The single greatest risk factor for dental caries among young people is ... social-economic class. While the overall prevalence of caries has dropped among American children overall, it continues to be highest among the poorest children. Concurring with other population studies, the CDC report found that dental caries among U.S. children and teens varies most significantly by poverty status reflective of access to preventive dental services, most notably dental sealants. As the use of sealants and professional dental care increases, cavities among those children significantly drop. Not only do the poorest children have considerably fewer dental sealants compared to well-off children (families over 100% of the poverty level), the CDC report found, but they have three times the unfilled cavities.

In this new study by the dentists at Eastman Dental Services, their analysis of NHANES 1999-2002 dental exams found no correlation with dental caries and children’s weights.
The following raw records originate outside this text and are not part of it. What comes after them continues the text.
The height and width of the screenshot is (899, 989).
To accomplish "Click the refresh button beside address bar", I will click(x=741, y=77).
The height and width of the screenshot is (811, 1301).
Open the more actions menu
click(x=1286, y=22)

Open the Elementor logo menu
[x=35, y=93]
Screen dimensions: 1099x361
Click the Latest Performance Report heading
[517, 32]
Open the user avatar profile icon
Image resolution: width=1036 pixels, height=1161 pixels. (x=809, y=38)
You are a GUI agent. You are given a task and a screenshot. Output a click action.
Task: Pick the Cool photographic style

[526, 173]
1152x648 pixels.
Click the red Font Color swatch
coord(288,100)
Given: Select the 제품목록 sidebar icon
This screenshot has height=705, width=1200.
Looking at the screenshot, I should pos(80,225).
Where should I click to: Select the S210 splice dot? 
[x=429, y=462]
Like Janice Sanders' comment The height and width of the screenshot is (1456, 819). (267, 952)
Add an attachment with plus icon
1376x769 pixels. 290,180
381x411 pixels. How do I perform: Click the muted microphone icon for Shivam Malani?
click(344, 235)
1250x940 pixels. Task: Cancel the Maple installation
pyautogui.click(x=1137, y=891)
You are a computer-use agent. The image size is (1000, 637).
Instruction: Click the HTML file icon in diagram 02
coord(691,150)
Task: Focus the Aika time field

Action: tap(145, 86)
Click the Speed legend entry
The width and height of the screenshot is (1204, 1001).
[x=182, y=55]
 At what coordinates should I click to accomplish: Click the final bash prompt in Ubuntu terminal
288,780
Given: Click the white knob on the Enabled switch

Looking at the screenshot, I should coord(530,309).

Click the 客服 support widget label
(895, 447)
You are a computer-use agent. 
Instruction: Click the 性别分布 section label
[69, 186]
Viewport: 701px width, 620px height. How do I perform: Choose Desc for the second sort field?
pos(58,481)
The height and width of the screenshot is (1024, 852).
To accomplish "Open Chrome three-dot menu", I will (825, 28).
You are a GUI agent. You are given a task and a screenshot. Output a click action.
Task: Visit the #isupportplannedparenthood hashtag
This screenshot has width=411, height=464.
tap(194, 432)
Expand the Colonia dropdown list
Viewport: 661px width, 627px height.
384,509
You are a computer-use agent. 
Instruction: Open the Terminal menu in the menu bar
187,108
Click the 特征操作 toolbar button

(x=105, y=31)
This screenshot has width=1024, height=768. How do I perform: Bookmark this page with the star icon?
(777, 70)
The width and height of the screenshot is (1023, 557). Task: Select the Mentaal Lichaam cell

But their data showed one factor that had the most significant correlation to increased risk of cavities in U.S. children: living in poverty (<100% poverty level).

The risks for caries associated with poverty were 240% as high among children under age 12, and 80% higher among older children ages 12-18, compared to those in homes above the 200% poverty level.

Yet, parents and the public never heard this or had the opportunity to learn from it how we might most be able to help children. Surprisingly, the dental researchers didn’t include dental sealants among the confounding factors they considered, as they focused on childhood ‘overweight.’

Children’s body weights do not cause cavities — there isn’t even a correlation, nor is it biologically plausible given what is known about both. Decades of evidence among American children have consistently shown that we can most help them enjoy better oral health by improving access to preventive dentistry... if we see it.


© 2008 Sandy Szwarc

* Researchers in another dental study published in the journal Community Dentistry & Oral Epidemiology which hasn’t been mentioned in the news, also seemed to struggle with their findings. Led by Elisabeth Wärnberg Gerdin, Center for Public Health Sciences, County Council of Östergötland in Sweden, the authors examined caries data on 2,303 children born in 1991 and the associations with their BMIs. Children in the county of Östergötland are “called for regular dental check-ups from age 3 to 20 years,” and they also had their physical measurements taken by trained nurses. The authors found: “Caries prevalence decreased with increasing socioeconomic status at all ages, whereas childhood BMI and proportion of overweight/obese children were unrelated to socioeconomic status.”